Text passage:
--

For more information about these criterion-options, see the section Statistics of Fit.

EMPIRICALCDF | EDF=method

specifies the method to use for computing the nonparametric or empirical estimate of the cumulative distribution function of the data. You can specify one of the following values for method:

AUTOMATIC | AUTO

specifies that the method be chosen automatically based on the data specification.

If you do not specify any censoring or truncation, then the standard empirical estimation method (STANDARD) is chosen. If you specify both right-censoring and left-censoring, then Turnbull’s estimation method (TURNBULL) is chosen. For all other combinations of censoring and truncation, the Kaplan-Meier method (KAPLANMEIER) is chosen.

KAPLANMEIER | KM

specifies that the product limit estimator proposed by Kaplan and Meier (1958) be used. Specification of this method has no effect when you specify both right-censoring and left-censoring.

MODIFIEDKM | MKM <(options)>

specifies that the modified product limit estimator be used. Specification of this method has no effect when you specify both right-censoring and left-censoring.

This method allows Kaplan-Meier’s product limit estimates to be more robust by ignoring the contributions to the estimate due to small risk-set sizes. The risk set is the set of observations at the risk of failing, where an observation is said to fail if it has not been processed yet and might experience censoring or truncation. You can specify the minimum risk-set size that makes it eligible to be included in the estimation either as an absolute lower bound on the size (RSLB= option) or a relative lower bound determined by the formula $c n^{\alpha }$ proposed by Lai and Ying (1991). You can specify the values of $c$ and $\alpha$ by using the C= and ALPHA= options, respectively. By default, the relative lower bound is used with values of $c=1$ and $\alpha =0.5$ . However, you can modify the default by using the following options:

ALPHA | A=number: specifies the value to use for $\alpha$ when the lower bound on the risk set size is defined as $c n^{\alpha }$ . This value must satisfy $0 < \alpha < 1$ .

--

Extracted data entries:
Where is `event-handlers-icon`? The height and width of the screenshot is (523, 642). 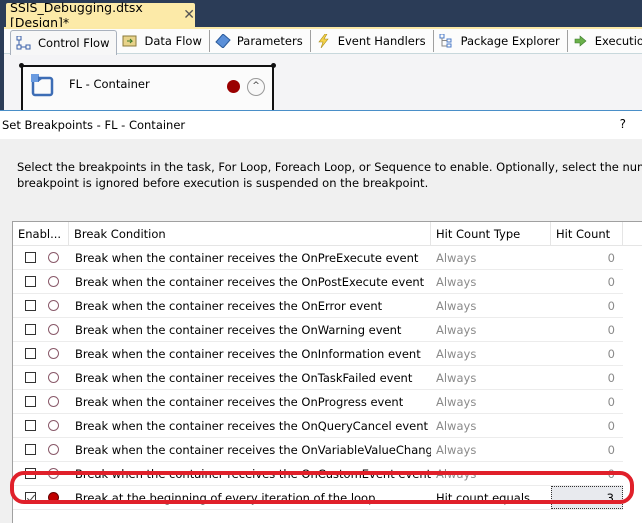
event-handlers-icon is located at coordinates (324, 41).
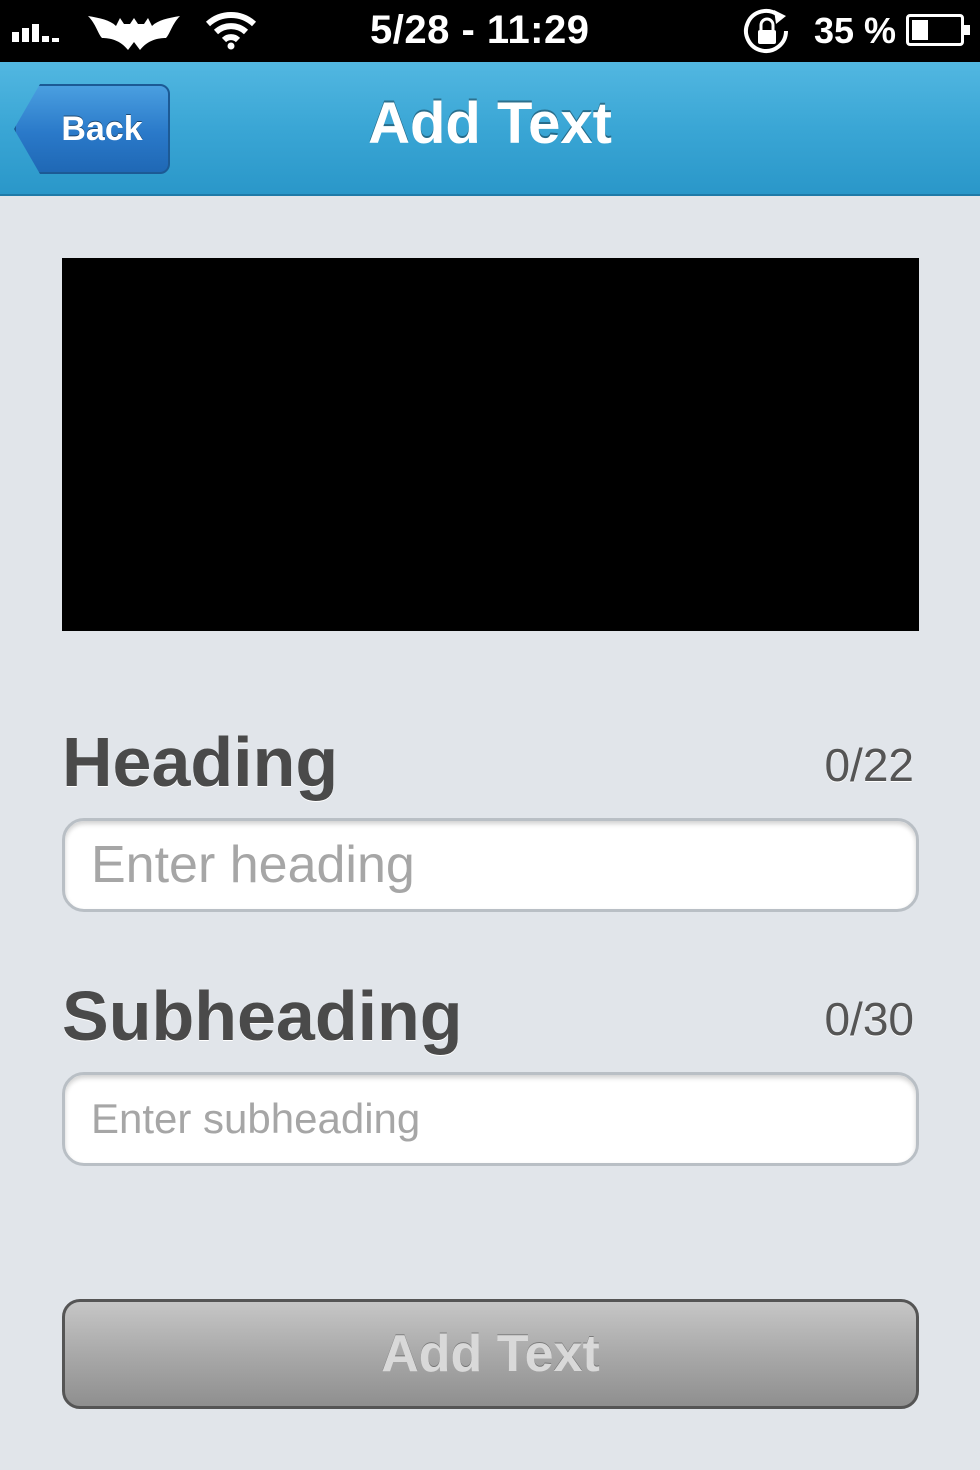 This screenshot has width=980, height=1470. Describe the element at coordinates (490, 865) in the screenshot. I see `heading-input` at that location.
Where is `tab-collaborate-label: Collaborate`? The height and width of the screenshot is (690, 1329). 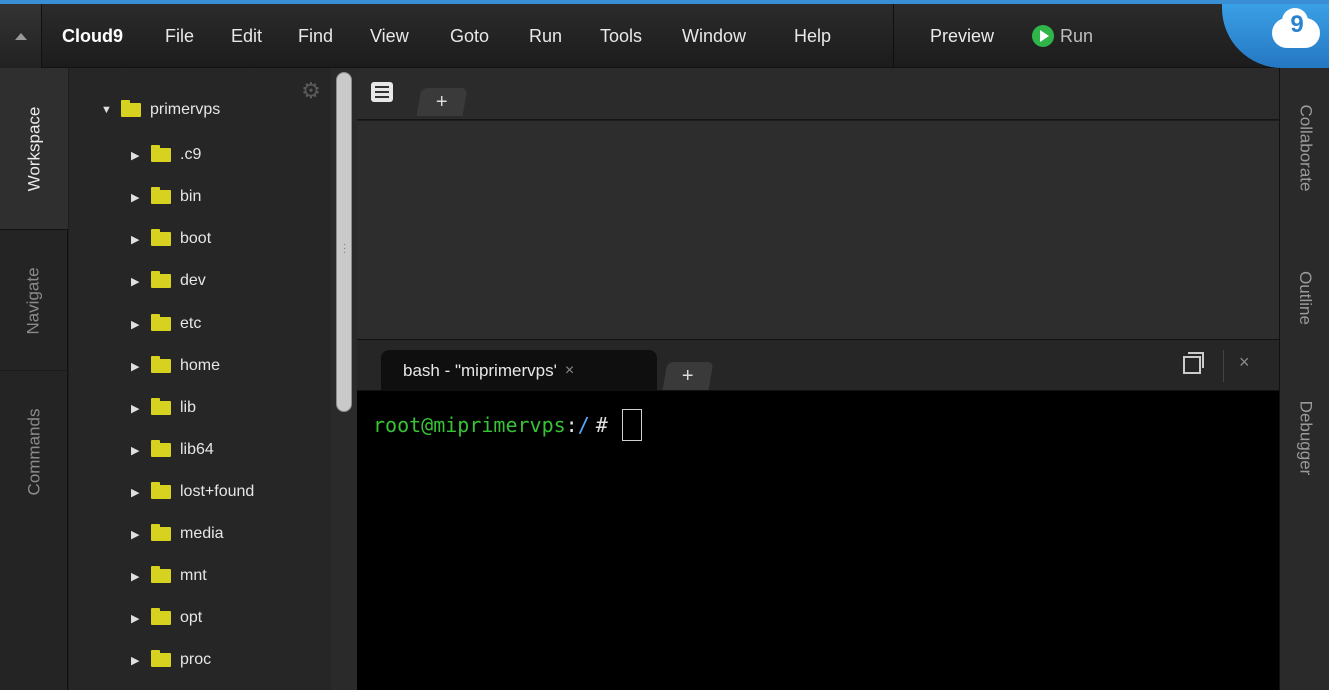 tab-collaborate-label: Collaborate is located at coordinates (1306, 148).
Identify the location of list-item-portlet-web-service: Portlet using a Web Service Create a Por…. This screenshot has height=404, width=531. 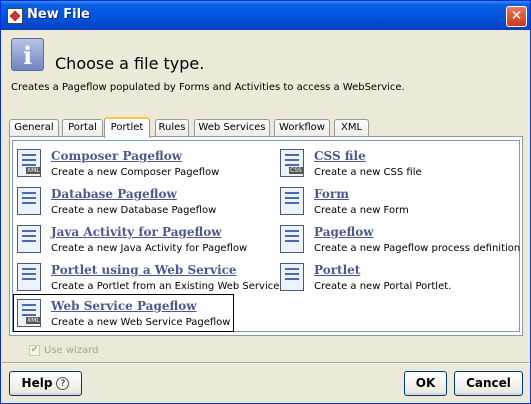
(148, 278).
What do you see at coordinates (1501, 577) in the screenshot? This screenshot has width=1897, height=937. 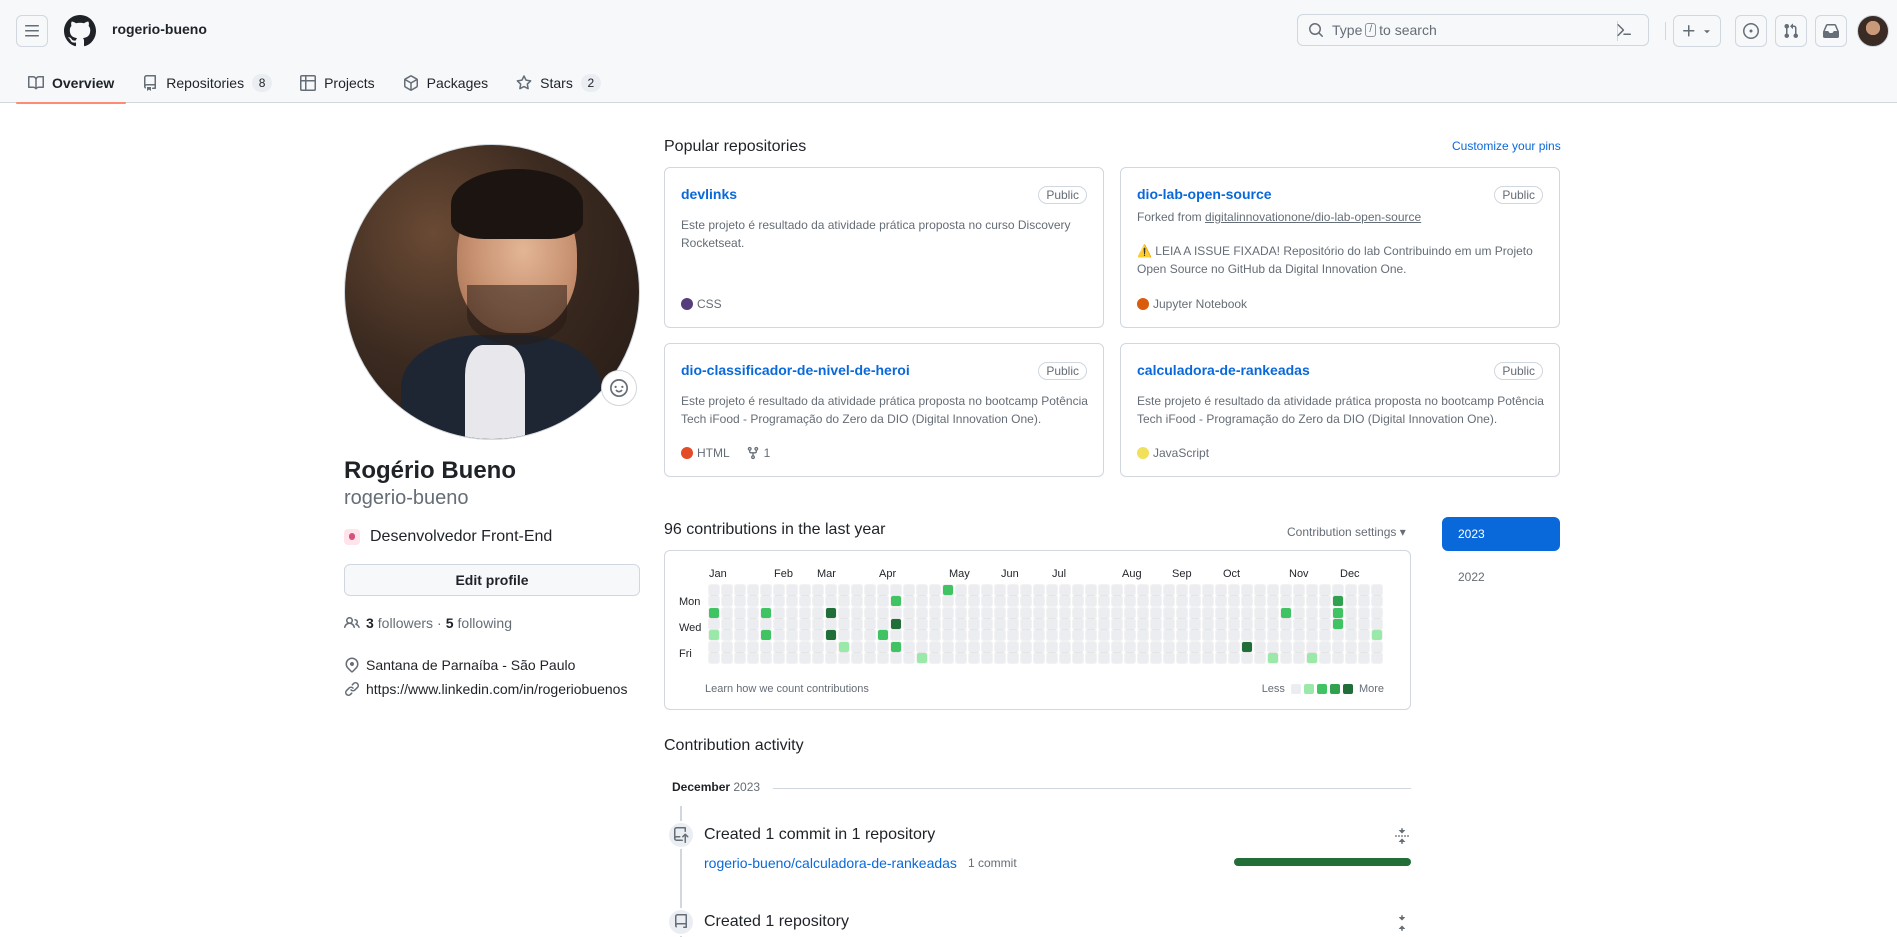 I see `year-2022-button: 2022` at bounding box center [1501, 577].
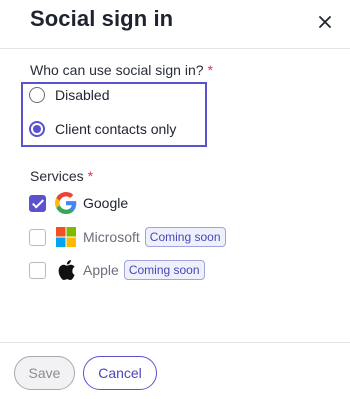 The image size is (350, 399). I want to click on apple-logo-icon, so click(66, 270).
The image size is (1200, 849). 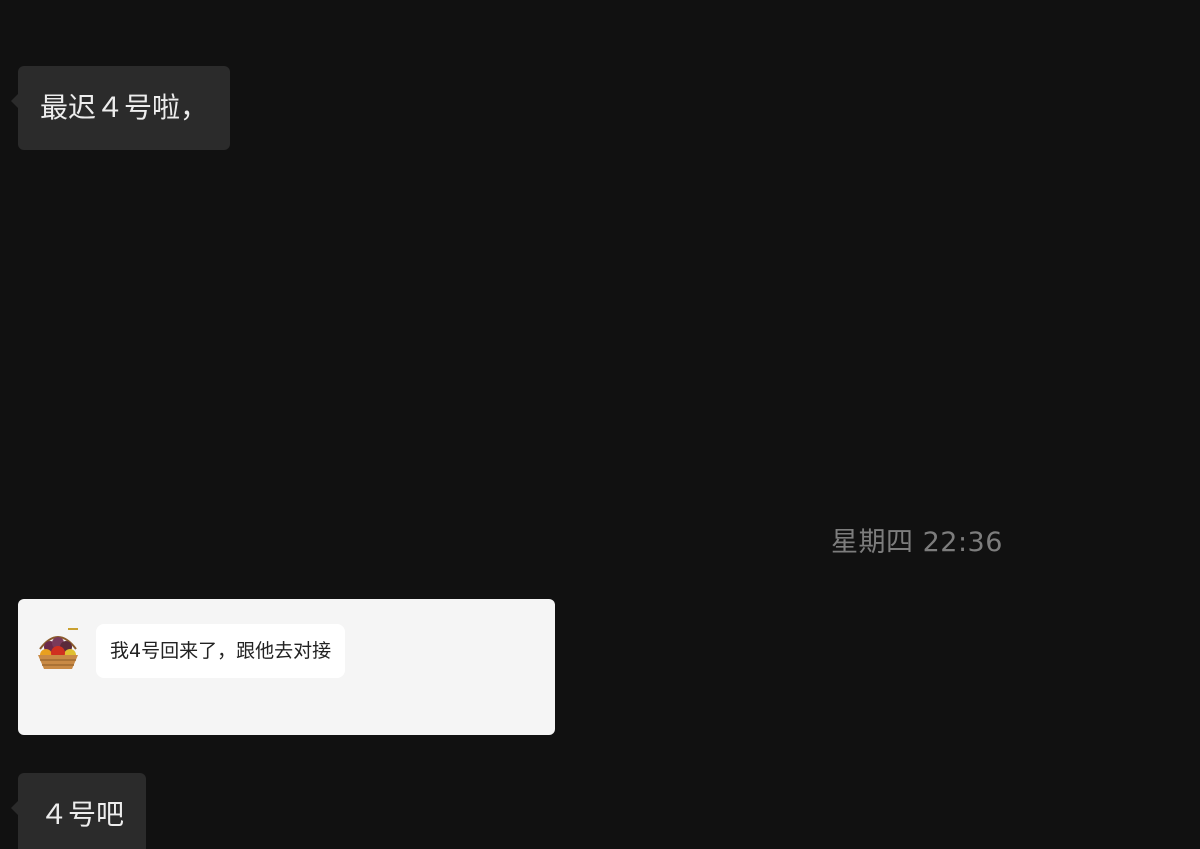 I want to click on message-text: ４号吧, so click(x=82, y=814).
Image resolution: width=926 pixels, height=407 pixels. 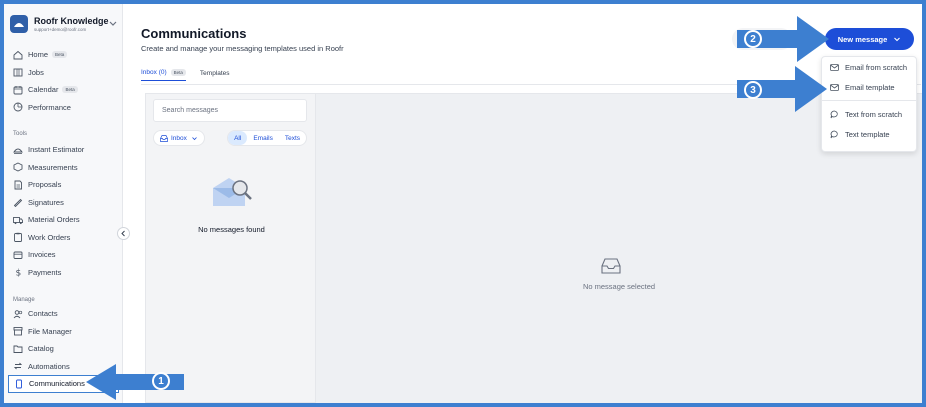 What do you see at coordinates (230, 110) in the screenshot?
I see `search-input: Search messages` at bounding box center [230, 110].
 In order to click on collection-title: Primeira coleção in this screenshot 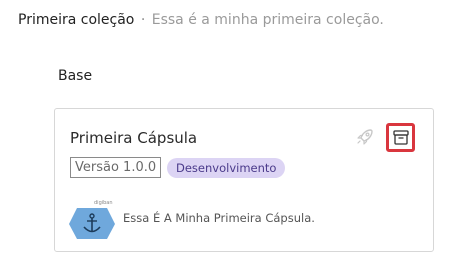, I will do `click(76, 20)`.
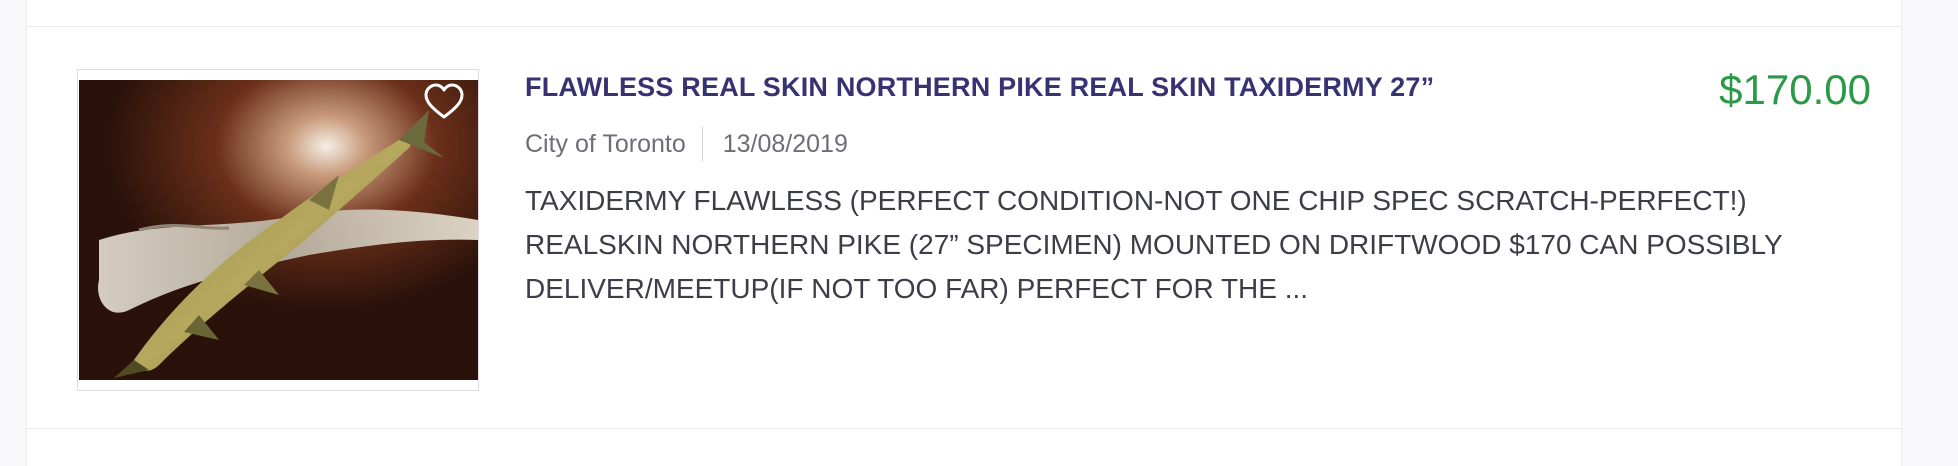 The height and width of the screenshot is (466, 1958). Describe the element at coordinates (964, 428) in the screenshot. I see `divider` at that location.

--

Things to do:
1 > Rewrite the records from the line with "Identify the location" to the line with "(148, 278).", swapping "screenshot" for "image" and keeping everything else the same, and leave the pictures out.
2 > Continue the passage on the EMPIRICALCDF options from the point where it stops.
The text and the records have no connection to each other.

Set of answers:
1 >
Identify the location of list-item-portlet-web-service: Portlet using a Web Service Create a Por…. This image has height=404, width=531. 
(148, 278).

2 >
C=number: specifies the value to use for $c$ when the lower bound on the risk set size is defined as $c n^{\alpha }$ . This value must satisfy $c > 0$ .
RSLB=number: specifies the absolute lower bound on the risk set size to be included in the estimate.

NOTURNBULL

specifies that the method be chosen automatically based on the data specification and that Turnbull’s method not be used. This option is the default.

This method first replaces each left-censored or interval-censored observation with an uncensored observation. If the resulting set of observations has any truncated or right-censored observations, then the Kaplan-Meier method (KAPLANMEIER) is chosen. Otherwise, the standard empirical estimation method (STANDARD) is chosen. The observations are modified only for the purpose of computing the EDF estimates; the modification does not affect the parameter estimation process.

STANDARD | STD

specifies that the standard empirical estimation method be used. If you specify both right-censoring and left-censoring, then the specification of this method has no effect. If you specify any other combination of censoring or truncation effects, then this method ignores such effects, and can thus result in estimates that are more biased than those obtained with other methods that are more suitable for censored or truncated data.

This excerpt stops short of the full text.